Антиномичность отделившихся друг от друга частей сущности лирического героя проводится также через композиционно-ритмическую структуру стихотворения, написанного шестистопным дактилем, но по строфной организации (двустишия) тяготеющего к элегическому дистиху. Каждая строка имеет центральную паузу (ей соответствует пропуск одного или нескольких, чаще безударных, слогов, благодаря чему дактилические строки и обретают вид гекзаметрических и пентаметрических — по образцу элегического дистиха; назовем ее условно цезурой), которая синтаксически отделяет друг от друга содержательные единства “голосов” лирического “я”, ведущих диалог. Тем самым на уровне формально-синтаксических и ритмических средств акцентируется субъектность этих голосов, равноправность их бытия в мире. Вместе с тем четкость оппозиции “нечто во мне, моя часть (гнев, радость и т.д.) — он (тоже моя часть, но данная вовне)” нарушается игрой самого эха, как бы тайком, исподволь переводящего лирического героя на позицию полной и единовластной индивидуальности, всецелого “я”: вопрос “если ты сущий” через посредство разделяющей цезуры в ответном “коль ты — сущий” преобразуется, наконец, в полномочное утверждение третьего по счету отзыва “Ты — сущий!”; двойное “Вот я!” отливается в признание “Я ждал”. Требование “Маску сними!” вновь вызывает активное, несмотря на семантику глагола, “Я немел”; “немел” вместе с “ожидающей” полночью, которая словно солидаризуется, сливается с лирическим героем и хором его голосов, образует немого же свидетеля и даже участника (ибо “Полночь ждала” — активный залог глагола) происходящей мистерии.

Казалось бы, о чем мы говорили в начале анализа, стихотворение завершается на ноте безнадежности — очевидной безрезультатностью поисков. Но обратим внимание, во-первых, на то, что лирический герой Иванова начинает с обращения к себе на “ты”(в первой строфе), в конце же, хотя и из уст эха, он слышит утверждающее “я”. Вне зависимости от философского кредо поэта, позже выраженного в формуле “Ты еси”(в одноименной статье 1907 года), отмеченная динамика движения лирического сознания в стихе соответствует общей направленности самопознания человека: ищут и познают в себе не “ты”, но “я”, ибо “ты” — всегда имеющийся в наличии внутренний собеседник, провокатор и т.д., не могущий выступать залогом желаемой в самопознании целостности. Во-вторых, выделим динамику эмоциональных составляющих стиха (и лирического героя). Нейтральное, еще спокойное состояние лирического героя меняется на радость, затем на гнев, презренье, вызов-требованье, а после немоты — на горе, отчаяние и безнадежность. Безнадежность поисков и ожидания истинного ответа-отзыва? Да, — но и их бесконечность.

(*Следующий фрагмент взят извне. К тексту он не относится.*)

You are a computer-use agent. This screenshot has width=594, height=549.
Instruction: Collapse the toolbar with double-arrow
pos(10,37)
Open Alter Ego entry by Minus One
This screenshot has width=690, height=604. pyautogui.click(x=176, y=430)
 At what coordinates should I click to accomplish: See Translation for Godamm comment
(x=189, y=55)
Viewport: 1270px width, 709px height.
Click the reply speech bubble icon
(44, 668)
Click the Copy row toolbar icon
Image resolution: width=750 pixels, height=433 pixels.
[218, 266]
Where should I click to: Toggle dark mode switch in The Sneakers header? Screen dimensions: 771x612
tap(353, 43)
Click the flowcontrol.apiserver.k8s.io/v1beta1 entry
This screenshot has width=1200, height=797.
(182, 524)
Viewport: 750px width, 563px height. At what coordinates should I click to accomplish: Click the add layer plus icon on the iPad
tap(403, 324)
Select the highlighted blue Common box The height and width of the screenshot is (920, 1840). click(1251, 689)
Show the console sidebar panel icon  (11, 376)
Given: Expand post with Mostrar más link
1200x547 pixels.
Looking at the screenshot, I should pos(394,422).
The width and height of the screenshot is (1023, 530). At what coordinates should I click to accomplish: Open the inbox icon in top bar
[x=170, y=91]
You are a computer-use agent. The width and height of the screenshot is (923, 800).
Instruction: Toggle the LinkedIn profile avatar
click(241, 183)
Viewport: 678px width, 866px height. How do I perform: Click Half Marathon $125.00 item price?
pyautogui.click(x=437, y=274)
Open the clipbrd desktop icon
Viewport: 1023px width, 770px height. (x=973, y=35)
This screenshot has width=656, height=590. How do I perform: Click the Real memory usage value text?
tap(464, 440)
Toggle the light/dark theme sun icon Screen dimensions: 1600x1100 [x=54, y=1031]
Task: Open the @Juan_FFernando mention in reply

Следующее стихотворение сборника имеет именно такое название: “Бесконечное. G. Leopardi”, и его топика носит совсем иной характер:

<...>
Я сам сижу, гляжу — и беспредельность
Пространств за терном тесным, и безмолвий
Нечеловеческих покой сверхмирный
Впечатлеваю в дух, — и к сердцу близко
Приступит ужас... <...>
<...> Так помысл
В неизмеримости плывет — и тонет,
И сладко мне крушенье в этом мире
(Иванов 1995,160).

Получается, что безнадежность “Отзывов” открывает беспредельность пространства и “сладостность” крушения сознания в неизмеримости времен и миров, охватывающие лирического героя в новом стихотворении. Одно из возможных, как бы психологических объяснений обнаруженной связи стихов — произошедшее “за строкой” осознание лирическим героем исчерпанности и бессмысленности поисков внутри себя, а отсюда — неизбежность выхода за пределы себя, своих голосов, замкнутой и уже мешающей личностному “росту”слиянности со своим пространственным местом-”коконом”. Возможна и другая интерпретация, философски расширяющая и дополняющая первую 8 .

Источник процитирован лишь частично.